Insanin her istedigi seye sahip olmasi ya da her istedigini yapabilmesi midir mutluluk? Bunlarla alakalidir ama butunuyle bunlarla ilgili olamaz. seni mutlu edecek bir seye sahip olmak icin gece gunduz calisirsin ve hayat o an cilekestir. onu elde edersin ve o an hayat guzel olur... ta ki sen o seye alisincaya ve bir sure sonra o da digerleri gibi oluncaya kadar. ve bundan sonra yine mutlu olabilmek icin yeni bir oyuncaga ihtiyac duyarsin.

hayat anlardan olusan bir butunse sayet, mutluluk dedigimiz sey ’su ana’ sigdirilacak kadar sig olabilir mi?

Hayat sadece su an degildir cunku gecmis yok olup gitmez. Zihnimizde kalir, anilarda, fotograf albumlerinde kalir, dost sohbetlerinde, aile meclislerinde sandiktan cikarilip tekrar tekrar anlatilir. Bu hikayelerin ve gelecek hayallerinin butunudur hayat. bir dostla muhabbeti guzel kilan, yillar yillar oncesine dayanan anilarin ortaya cikarilip konusulmasi, ve o gunku coskunun yeniden yasanabilmesidir. 50 yildir ayni yastiga bas koyan bir ciftin muhabbetininin derinligi, paylastiklari hayatta pek cok seye birlikte gogus germis olmalari ve simdi birlikte hatirlayacak cok seyleri olmasidir. aci anilari hatirlarken bile 'ne gunler gecirdik' diyebilmektir. benim icin bu lafi edebilmek bile bir mutluluk kaynagidir. hatta bu tur bir mutlulugun guzel bir anlami vardir.

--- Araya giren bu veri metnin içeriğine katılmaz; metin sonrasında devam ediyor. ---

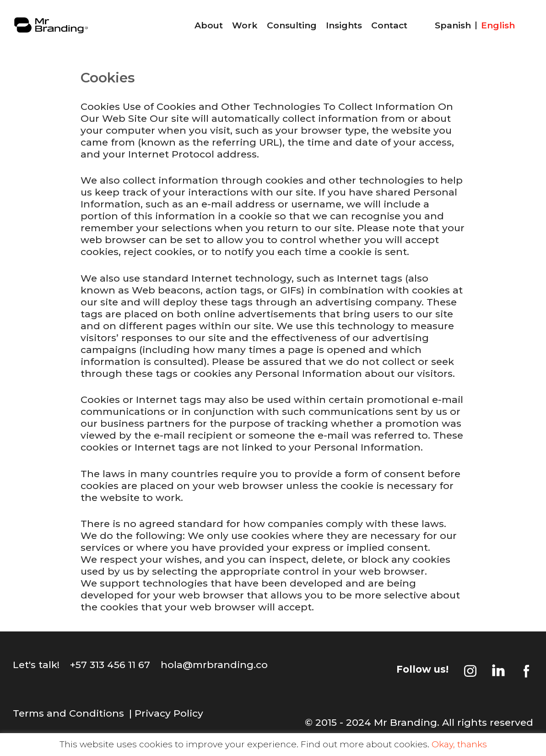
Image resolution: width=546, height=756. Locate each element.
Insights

Belki de yanlis olan, mutlulugu bu denli hayatin merkezine oturtmak. Yok, bu yanlis oldu. Soyle duzelteyim. Belki, mutluluk disindaki duygulari bu denli dislamaktir yanlis olan. Bunca duygu varken (sevgi, nefret, ask, uzuntu, huzur, sevkat, aci, endise, minnet, vefa, hayalkirikligi, kuskunluk, dusmanlik, kiskanclik...), hayati sirf zevk almak ve mutlulukla kisitlamaya calismaktir belki bizi mutsuz eden. Cunku hayat bunlardan yalnizca biri olamayacak kadar komplike, surprizlerle dolu ve degisken.

Bildigimiz tek sey mutlulugun, acinin ve tum diger duygularin sonsuz olmadigi ise, o zaman belki de dogrusu insana dair ne kadar duygu varsa kabul edebilmektir. Yeri geldi mi sevinci, yeri geldi mi aciyi, endiseyi kabul etmeyi bilmektir.

Sevgiliniz, cocugunuz, anne-babaniz, dostlariniz icin endiselenirken, ’hayatimda, onlar icin endiselenecek kadar sevdigim insanlar var, cok sukur' diyebilmektir.

Soylemesi yapmasindan kolay, biliyorum. mukemmel olmayanin (sisman, cirkin, selulitli, dar butceli, kemerli burunlu, kisa boylu vs.) hor goruldugu bugun, mutlu olmak zor. iste tam da bu yuzden, mutluluk orada burada, sunda bunda, disarida bir yerde degil. icimizde, tavirlarimizdadir. mutluluk hayata bakis acimizdir.

.........

cagan irmak'in Issiz Adam'i gosterime girmis bugun. fragmanini izledim. heyecanla bekliyorum izleyebilecegim gunu.

.........

neden mi bu kadar ara verdim yazmaya? mutsuzdum. henuz gecmedi. ama toparlarim.